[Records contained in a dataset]
──────

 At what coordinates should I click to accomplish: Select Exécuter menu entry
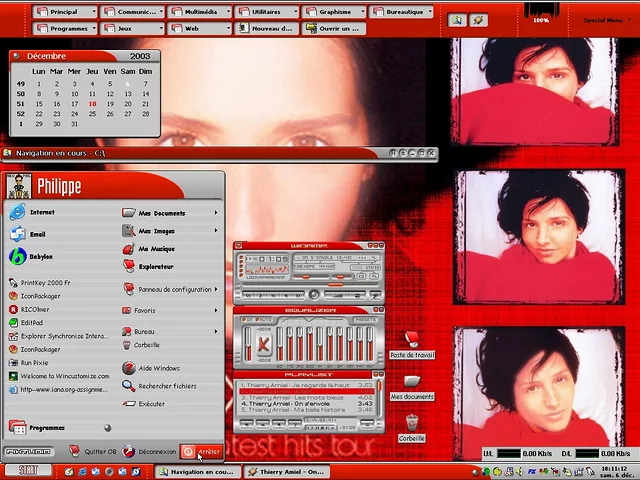tap(151, 404)
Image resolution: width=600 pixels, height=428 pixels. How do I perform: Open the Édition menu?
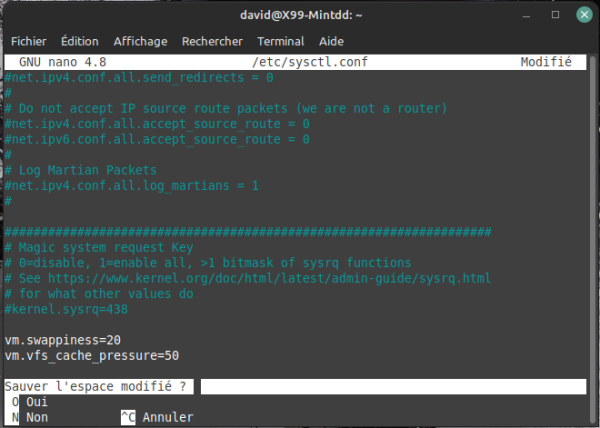click(x=80, y=42)
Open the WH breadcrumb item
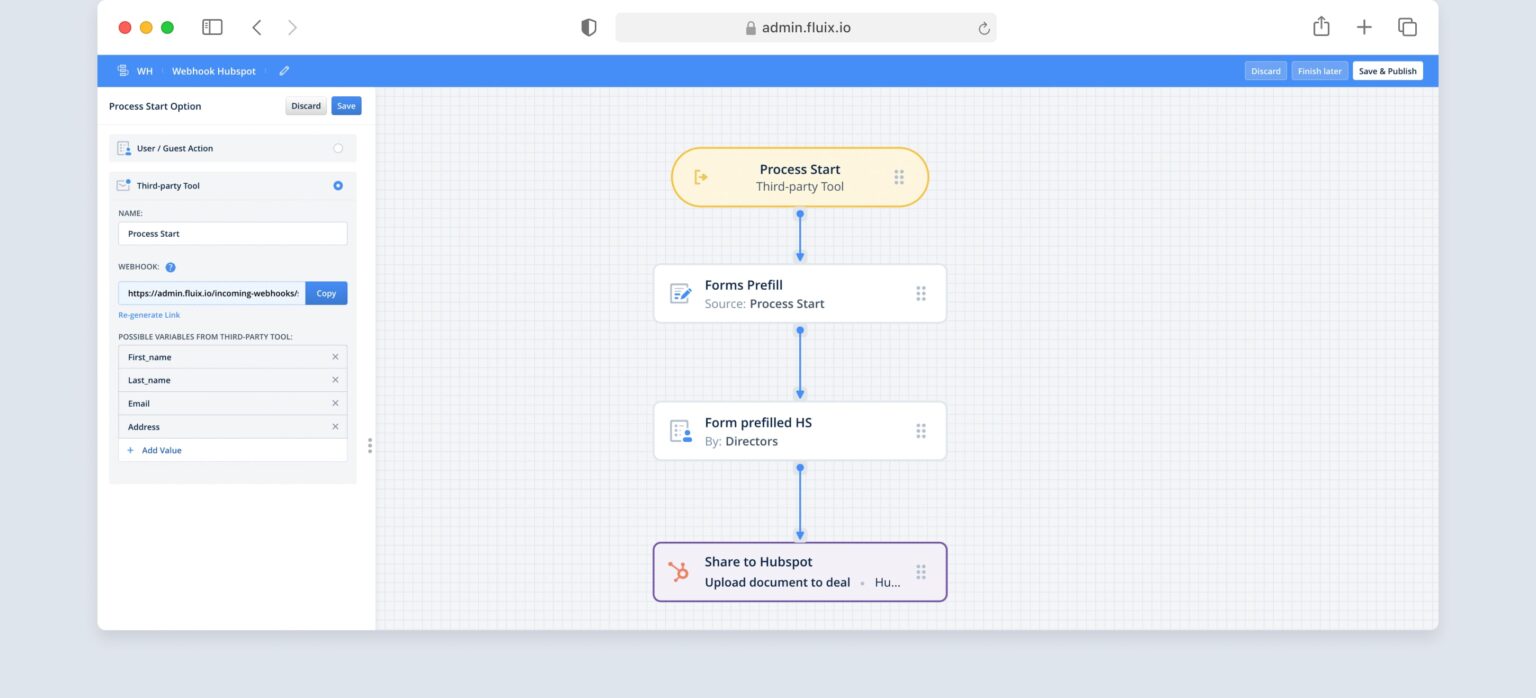 pyautogui.click(x=144, y=71)

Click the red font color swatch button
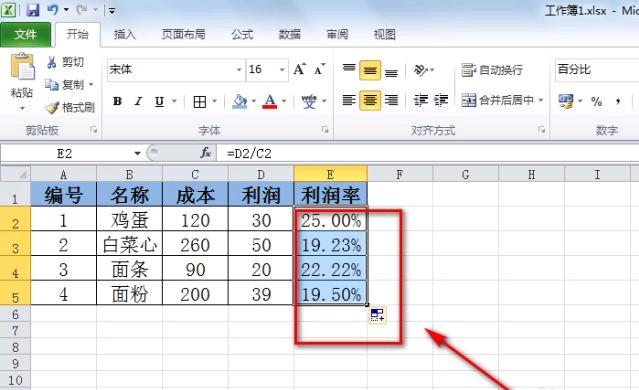pyautogui.click(x=270, y=101)
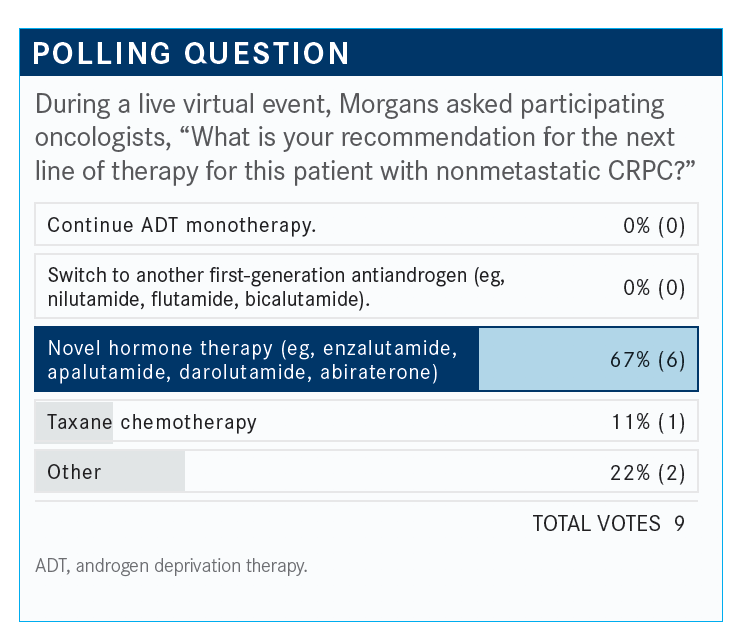Click the 0% (0) beside antiandrogen option

[654, 288]
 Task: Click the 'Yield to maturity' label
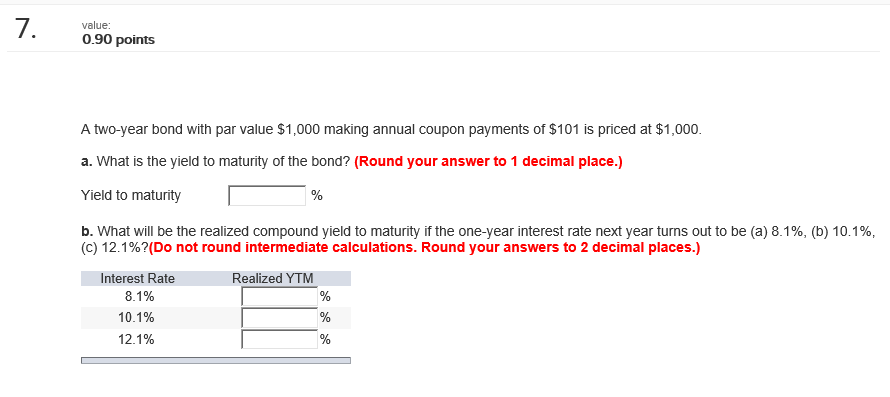click(x=131, y=196)
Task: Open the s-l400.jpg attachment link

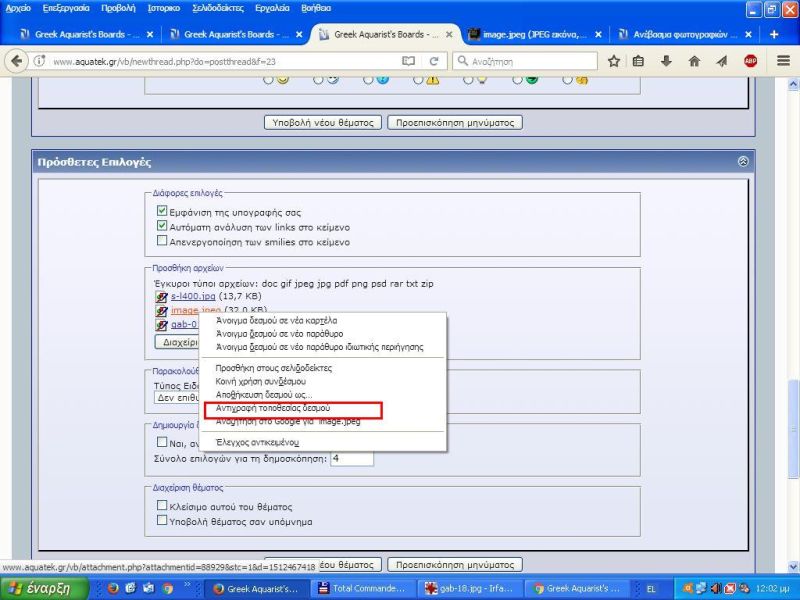Action: (x=192, y=297)
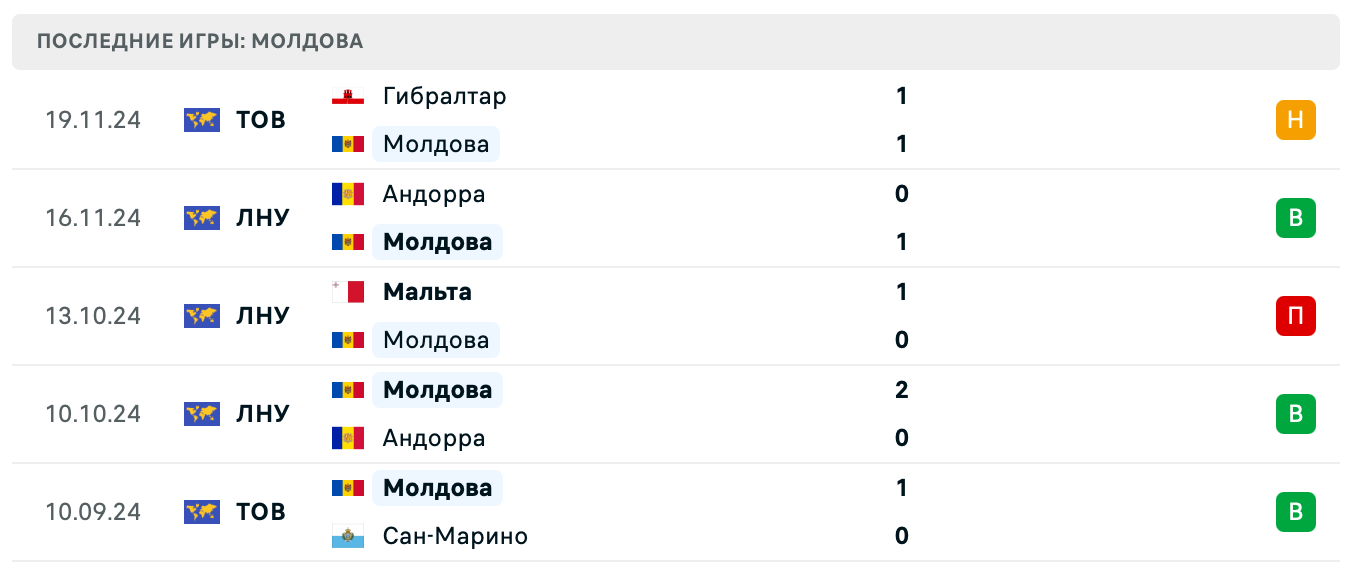Expand the ПОСЛЕДНИЕ ИГРЫ: МОЛДОВА header

point(200,41)
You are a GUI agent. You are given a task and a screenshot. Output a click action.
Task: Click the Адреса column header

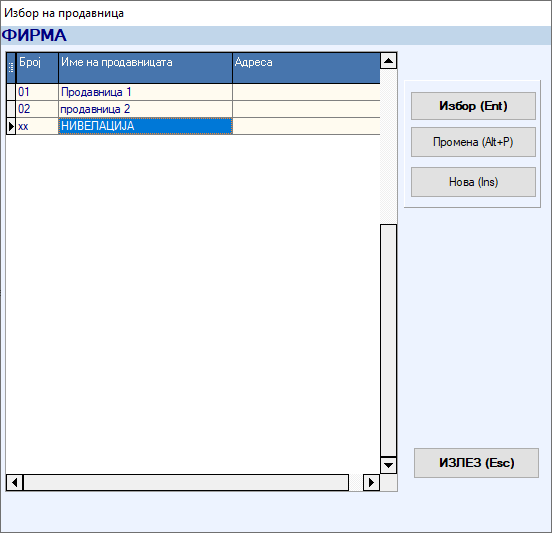pyautogui.click(x=306, y=68)
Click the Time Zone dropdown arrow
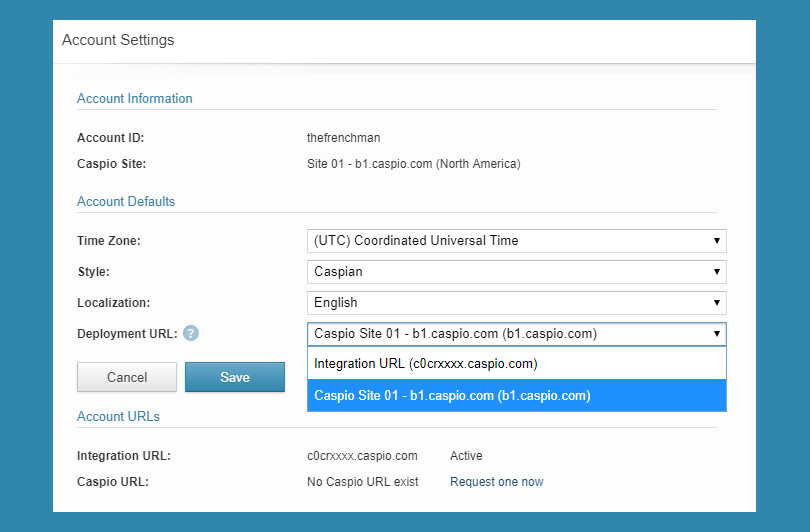 [x=716, y=241]
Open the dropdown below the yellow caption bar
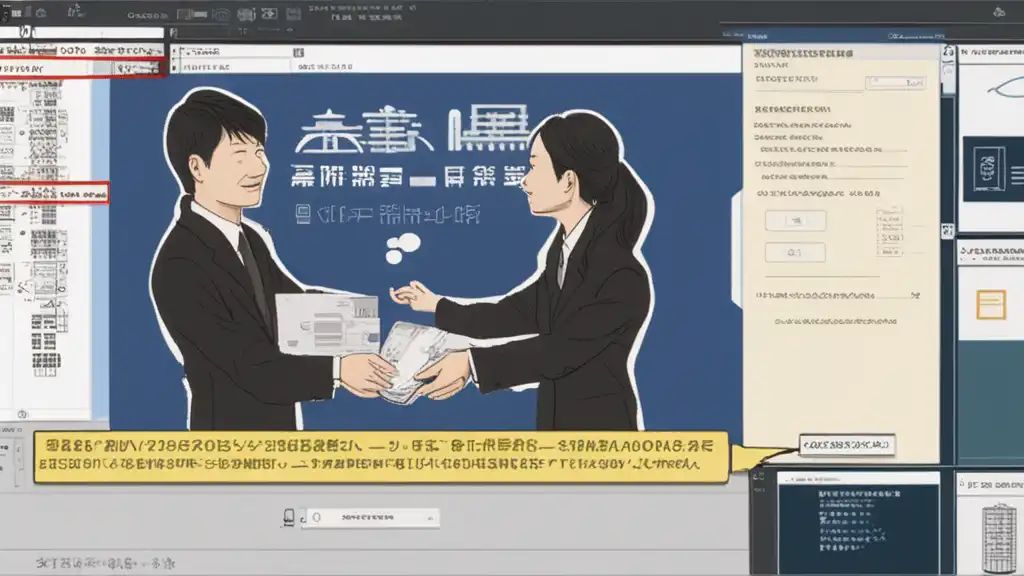This screenshot has width=1024, height=576. pyautogui.click(x=370, y=517)
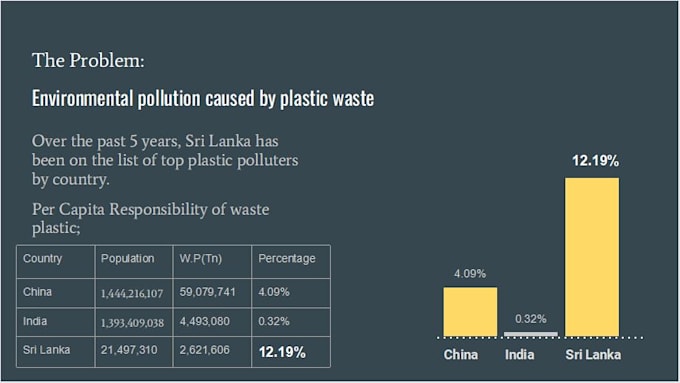Click the India axis label under chart
The image size is (680, 383).
pos(519,355)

──────

**Exercise instructions**. Leave every picture out, and repeat exactly the lines from the one containing "Click the Time Zone dropdown arrow" through the last line of the entries, both ends included.

**Answer to this exercise**.
Click the Time Zone dropdown arrow
 [x=716, y=241]
Open the dropdown below the yellow caption bar
This screenshot has width=1024, height=576. pyautogui.click(x=370, y=517)
Click the India axis label under chart
The image size is (680, 383).
pos(519,355)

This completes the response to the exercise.